Imaging With FAPI PET Accurately Assesses Rheumatoid Arthritis Disease Activity

New research presented at the 2023 Society of Nuclear Medicine and Molecular Imaging Annual Meeting shows that PET imaging with 68Ga-FAPI offers a feasible, reliable, and reproducible method for evaluating disease activity in rheumatoid arthritis. 68Ga-FAPI PET/CT imaging of joint involvement correlated with clinical and laboratory assessments of disease activity. It also showed a greater number and degree of affected joints when compared to imaging with 18F-FDG PET/CT.

In rheumatoid arthritis, management strategies aim to control inflammation and prevent joint injury. Frequent assessment of disease activity, as often every three months, is essential to maintaining control of the disease. Clinical assessment of disease activity usually includes physical examination of the joints, acute-phase reactant levels, and patient reporting of disease activity and quality of life. However, physical examination and patient self-reporting may lack reproducibility in clinical practice.

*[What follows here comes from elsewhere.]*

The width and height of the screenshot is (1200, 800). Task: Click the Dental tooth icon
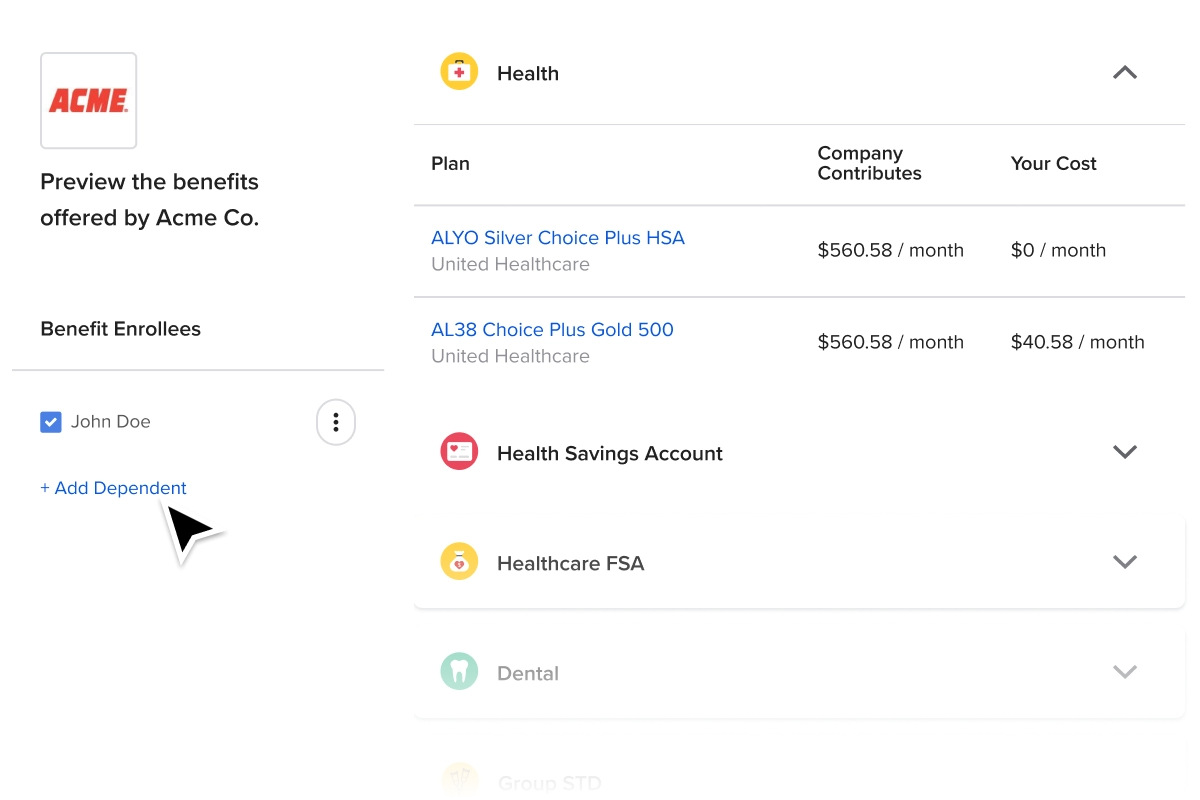tap(459, 671)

“We know that fibroblast activation protein (FAP) is overexpressed in rheumatoid arthritis,” said Yaping Luo, MD, assistant professor at Peking Union Medical College Hospital, Beijing, China. “Our team sought to leverage this FAP overexpression with PET imaging to improve assessment of disease activity in rheumatoid arthritis patients.”

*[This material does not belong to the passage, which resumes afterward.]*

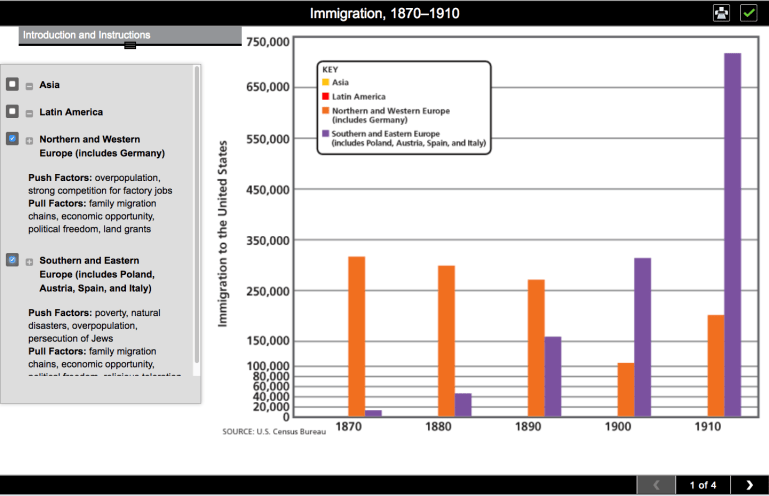Select the Asia region label
This screenshot has height=496, width=769.
pos(49,85)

The study was designed to determine the performance of 68Ga-FAPI in assessing joint disease activity in rheumatoid arthritis patients and to compare it with 18F-FDG imaging. Twenty rheumatoid arthritis patients with moderate to high disease activity underwent clinical and laboratory assessments as well as dual-tracer PET/CT imaging with 68Ga-FAPI and 18F-FDG. Images derived from the PET/CT imaging were analyzed for correlation to clinical and laboratory assessments of disease activity. The two imaging methods were also compared.

When combining physical examination and PET/CT, a total of 314 joints showed disease activity. Among them, 167 joints were positive on both physical examination and 68Ga-FAPI PET/CT. The positive rate of detecting involved joints was 75.5% for physical examination and 77.7% for 68Ga-FAPI PET/CT. The matching rate of physical examination and 68Ga-FAPI PET was 53.2%. 68Ga-FAPI PET was also positively correlated with other clinical and laboratory assessments.

The output of both PET/CT imaging techniques (68Ga-FAPI and 18F-FDG) detected 244 affected joints, all of which were positive on 68Ga-FAPI; 15 of these joints were not detected by 18F-FDG. In addition, the maximum standardized uptake value of the most affected joint in each participant was significantly higher with 68Ga-FAPI PET than with 18F-FDG PET.

“This study offers a reliable, reproducible imaging technique that can be used in the evaluation of disease activity in rheumatoid arthritis,” said Luo. “In addition to detecting disease activity, the depiction of 68Ga-FAPI in patients with rheumatoid arthritis may help researchers better understand the role of fibroblast-like synoviocyte cells that are involved in the inflammation of the cartilage and bone in rheumatoid arthritis.”